Très old-school dans sa composition, en ce sens que la linéarité prône, tant dans le flow que dans la rythmique ou l'instrumentale, on perçoit des influences nettement marquées : en ce qui concerne le débit & les paroles, on pense automatiquement à Mobb Deep, au Wu-Tang Clan ou à Nas, tout en songeant à l'apparition imminente du phénomène Madlib, faisant à l'époque ses premiers pas au sein du groupe Lootpack, ce genre de voix narrative, explicative, raccrochée à son temps & au temps qui défile en général, suscitant auprès de l'auditeur une recherche sur le passé, lui faisant réfléchir sur la nostalgie qu'il ressent ; c'est quelque peu semblable en ce qui touche l'instrumentale, répétitive dans sa structure, rappelant les rues sales & méconnues de l'underground hip-hop, représenté par des monstres comme The Lords of the Underground, The Pharcyde, Souls of Mischief, entre autres.
L'ensemble donne un cocktail détonnant mêlant quasiment toutes les sources de hip-hop, qu'il soit barré, posé, jazzy, professionnel ou nerveux, sans toutefois que tout soit incohérent au sein de l'album. C'est un hip-hop surprenant, faisant appel à toutes les sources nécessaires pour provoquer un élan cafardeux dans l'esprit de tout auditeur, on se sent inséré dans les années 90, sans cependant qu'on sache que c'est au cours de cette décade qu'il a été composé. Tout est très propre, très soigné, aucune erreur particulière n'est à noter, si ce n'est la redondance parfois non-désirée qui se fait sentir dans l'enchaînement de certains titres, mais celle-ci reste finalement assez peu présente, & l'effort à ce propos est remarquable, surtout sur un tel projet, s'étalant sur plus d'une heure de hip-hop sans répit (oui car ils auraient pu se consacrer à certaines pistes "interludes", ou baser des ponts à base d'instrumentales, mais on a le droit à des paroles chaque fois).

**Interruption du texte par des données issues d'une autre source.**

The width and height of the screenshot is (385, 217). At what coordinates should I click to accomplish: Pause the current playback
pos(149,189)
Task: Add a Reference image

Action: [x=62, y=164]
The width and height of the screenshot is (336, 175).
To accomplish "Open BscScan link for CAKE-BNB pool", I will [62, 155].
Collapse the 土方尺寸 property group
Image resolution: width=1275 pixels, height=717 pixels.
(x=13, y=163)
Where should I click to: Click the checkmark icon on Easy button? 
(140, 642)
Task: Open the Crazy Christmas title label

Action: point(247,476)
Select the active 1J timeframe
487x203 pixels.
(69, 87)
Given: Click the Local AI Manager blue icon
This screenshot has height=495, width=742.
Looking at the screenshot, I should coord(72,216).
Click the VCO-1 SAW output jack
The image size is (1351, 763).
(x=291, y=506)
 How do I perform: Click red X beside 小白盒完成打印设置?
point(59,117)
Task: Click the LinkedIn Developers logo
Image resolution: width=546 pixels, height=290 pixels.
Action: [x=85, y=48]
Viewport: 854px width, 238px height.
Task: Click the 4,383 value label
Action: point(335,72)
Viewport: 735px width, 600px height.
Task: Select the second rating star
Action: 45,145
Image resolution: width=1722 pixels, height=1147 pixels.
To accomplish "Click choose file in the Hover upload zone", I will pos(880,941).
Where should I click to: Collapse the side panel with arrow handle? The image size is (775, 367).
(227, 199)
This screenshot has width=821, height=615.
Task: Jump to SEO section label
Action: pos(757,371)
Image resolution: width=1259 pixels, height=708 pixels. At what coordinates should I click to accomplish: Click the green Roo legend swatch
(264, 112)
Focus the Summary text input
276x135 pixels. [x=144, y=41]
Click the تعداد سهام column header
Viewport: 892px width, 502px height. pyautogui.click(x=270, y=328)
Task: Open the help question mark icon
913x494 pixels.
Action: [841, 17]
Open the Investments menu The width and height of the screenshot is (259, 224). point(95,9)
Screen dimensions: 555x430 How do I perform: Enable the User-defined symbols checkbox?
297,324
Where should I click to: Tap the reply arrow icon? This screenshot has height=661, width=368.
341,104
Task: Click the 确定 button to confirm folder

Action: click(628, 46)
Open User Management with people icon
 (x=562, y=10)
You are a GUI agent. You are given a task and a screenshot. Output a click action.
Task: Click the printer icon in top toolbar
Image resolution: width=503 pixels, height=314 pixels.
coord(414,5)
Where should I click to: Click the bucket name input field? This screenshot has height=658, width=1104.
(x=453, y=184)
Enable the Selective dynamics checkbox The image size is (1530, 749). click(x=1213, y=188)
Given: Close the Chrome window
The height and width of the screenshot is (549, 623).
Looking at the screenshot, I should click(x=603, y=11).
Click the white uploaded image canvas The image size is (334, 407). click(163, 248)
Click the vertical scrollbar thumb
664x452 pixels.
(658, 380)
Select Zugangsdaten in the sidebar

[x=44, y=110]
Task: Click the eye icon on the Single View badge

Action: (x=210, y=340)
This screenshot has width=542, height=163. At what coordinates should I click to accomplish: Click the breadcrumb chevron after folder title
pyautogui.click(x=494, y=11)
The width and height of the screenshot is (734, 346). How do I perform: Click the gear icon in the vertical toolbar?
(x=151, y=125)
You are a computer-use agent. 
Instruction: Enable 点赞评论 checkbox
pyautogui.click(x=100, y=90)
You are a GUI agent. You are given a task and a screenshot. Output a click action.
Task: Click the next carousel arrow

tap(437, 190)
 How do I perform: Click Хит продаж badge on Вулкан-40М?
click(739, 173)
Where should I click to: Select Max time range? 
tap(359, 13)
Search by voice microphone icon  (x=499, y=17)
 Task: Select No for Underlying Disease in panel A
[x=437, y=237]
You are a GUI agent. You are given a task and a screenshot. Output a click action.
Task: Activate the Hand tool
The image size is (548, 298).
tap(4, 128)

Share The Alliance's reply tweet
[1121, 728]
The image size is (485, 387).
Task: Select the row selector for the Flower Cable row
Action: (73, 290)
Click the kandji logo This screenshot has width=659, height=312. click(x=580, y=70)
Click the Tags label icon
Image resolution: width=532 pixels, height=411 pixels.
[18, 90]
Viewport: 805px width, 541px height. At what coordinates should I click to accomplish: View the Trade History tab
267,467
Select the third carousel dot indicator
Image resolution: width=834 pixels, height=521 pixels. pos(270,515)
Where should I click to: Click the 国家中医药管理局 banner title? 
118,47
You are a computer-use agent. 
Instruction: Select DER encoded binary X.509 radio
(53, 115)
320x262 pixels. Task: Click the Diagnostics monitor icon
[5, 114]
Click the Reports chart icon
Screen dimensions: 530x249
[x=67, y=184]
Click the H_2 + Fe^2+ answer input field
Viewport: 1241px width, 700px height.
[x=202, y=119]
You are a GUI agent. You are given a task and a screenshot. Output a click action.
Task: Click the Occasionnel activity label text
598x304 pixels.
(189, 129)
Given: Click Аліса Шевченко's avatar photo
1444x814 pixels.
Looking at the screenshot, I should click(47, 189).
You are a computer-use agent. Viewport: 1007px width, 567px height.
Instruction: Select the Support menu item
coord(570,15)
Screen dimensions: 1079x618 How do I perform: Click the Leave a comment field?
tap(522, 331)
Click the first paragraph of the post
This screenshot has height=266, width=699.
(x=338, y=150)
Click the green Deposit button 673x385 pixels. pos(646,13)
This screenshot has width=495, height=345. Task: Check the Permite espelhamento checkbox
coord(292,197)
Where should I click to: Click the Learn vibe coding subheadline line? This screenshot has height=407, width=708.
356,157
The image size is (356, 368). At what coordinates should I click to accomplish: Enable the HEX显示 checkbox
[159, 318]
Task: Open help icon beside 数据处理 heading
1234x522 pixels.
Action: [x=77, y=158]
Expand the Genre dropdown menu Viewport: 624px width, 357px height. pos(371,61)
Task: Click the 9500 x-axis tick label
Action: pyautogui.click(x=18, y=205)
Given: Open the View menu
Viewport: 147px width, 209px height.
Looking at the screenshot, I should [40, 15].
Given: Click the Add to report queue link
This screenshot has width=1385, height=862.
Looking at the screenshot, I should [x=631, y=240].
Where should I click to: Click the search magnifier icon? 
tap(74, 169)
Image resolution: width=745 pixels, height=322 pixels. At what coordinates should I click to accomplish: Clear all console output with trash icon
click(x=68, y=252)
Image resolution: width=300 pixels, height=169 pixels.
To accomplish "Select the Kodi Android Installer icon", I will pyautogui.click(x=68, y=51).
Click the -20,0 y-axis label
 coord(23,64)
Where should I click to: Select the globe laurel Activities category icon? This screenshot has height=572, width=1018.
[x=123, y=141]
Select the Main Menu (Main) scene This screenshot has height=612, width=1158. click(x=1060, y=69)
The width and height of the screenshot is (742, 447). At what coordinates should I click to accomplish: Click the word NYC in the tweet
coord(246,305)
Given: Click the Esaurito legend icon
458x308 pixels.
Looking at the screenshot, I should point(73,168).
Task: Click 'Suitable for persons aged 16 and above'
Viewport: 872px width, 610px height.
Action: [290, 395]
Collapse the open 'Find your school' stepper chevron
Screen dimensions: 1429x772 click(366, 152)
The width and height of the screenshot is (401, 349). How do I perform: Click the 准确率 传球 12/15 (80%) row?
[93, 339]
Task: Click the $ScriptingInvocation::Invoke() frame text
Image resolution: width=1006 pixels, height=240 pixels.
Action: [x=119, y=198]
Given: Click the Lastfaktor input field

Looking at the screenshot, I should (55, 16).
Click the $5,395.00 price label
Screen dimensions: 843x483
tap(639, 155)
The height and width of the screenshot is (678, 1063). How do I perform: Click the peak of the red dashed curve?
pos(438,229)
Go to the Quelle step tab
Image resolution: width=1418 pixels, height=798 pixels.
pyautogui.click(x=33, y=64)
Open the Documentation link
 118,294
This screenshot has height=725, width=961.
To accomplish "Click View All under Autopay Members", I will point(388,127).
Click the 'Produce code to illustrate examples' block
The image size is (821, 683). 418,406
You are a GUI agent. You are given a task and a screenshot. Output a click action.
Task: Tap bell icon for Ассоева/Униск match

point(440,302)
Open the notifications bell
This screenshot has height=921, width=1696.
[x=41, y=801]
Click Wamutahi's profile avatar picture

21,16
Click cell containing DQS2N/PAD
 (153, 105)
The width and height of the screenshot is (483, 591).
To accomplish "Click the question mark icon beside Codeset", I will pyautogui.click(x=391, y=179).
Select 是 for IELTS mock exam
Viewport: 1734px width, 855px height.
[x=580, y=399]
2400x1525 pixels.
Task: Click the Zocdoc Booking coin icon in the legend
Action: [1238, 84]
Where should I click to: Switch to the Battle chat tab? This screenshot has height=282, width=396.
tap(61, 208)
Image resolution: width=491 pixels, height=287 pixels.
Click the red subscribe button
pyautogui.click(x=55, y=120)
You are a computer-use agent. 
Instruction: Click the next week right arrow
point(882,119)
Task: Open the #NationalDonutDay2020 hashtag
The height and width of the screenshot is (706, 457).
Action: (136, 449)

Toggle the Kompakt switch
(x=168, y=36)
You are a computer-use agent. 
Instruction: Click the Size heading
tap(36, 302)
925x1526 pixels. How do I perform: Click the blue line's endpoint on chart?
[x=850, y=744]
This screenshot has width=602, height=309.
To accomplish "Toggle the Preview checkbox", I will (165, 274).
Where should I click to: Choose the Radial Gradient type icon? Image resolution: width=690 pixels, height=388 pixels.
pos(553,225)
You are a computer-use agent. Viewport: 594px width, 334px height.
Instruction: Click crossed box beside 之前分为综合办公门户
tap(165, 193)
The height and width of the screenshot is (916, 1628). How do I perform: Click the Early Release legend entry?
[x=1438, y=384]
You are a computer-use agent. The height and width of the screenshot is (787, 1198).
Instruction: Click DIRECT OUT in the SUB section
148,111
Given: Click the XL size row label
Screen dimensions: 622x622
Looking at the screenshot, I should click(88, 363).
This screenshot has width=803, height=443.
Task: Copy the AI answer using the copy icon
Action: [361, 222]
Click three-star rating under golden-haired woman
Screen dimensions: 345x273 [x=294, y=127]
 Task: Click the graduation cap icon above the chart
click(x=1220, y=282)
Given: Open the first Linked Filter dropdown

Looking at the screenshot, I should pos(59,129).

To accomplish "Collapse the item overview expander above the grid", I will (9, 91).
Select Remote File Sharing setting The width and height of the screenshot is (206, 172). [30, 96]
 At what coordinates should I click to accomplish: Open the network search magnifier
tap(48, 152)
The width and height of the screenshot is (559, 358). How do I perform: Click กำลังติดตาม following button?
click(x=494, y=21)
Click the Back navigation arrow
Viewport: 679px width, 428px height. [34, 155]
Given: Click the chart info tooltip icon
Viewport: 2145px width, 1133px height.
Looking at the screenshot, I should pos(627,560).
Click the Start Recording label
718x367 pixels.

Sans m'attarder plus longtemps sur ce phénomène reconnu mondialement, & à juste titre, je tiens à remercier Tristan-Hugo, sans qui je n'aurais probablement jamais repensé à cet album qui a marqué une partie de mon adolescence sauvage. Mes artistes hip-hop indémodables étant Nujabes, Madlib, DJ Shadow & Why?, j'hésite à ajouter Gang Starr à mon top, duo produisant indéniablement une musique d'une qualité irréprochable.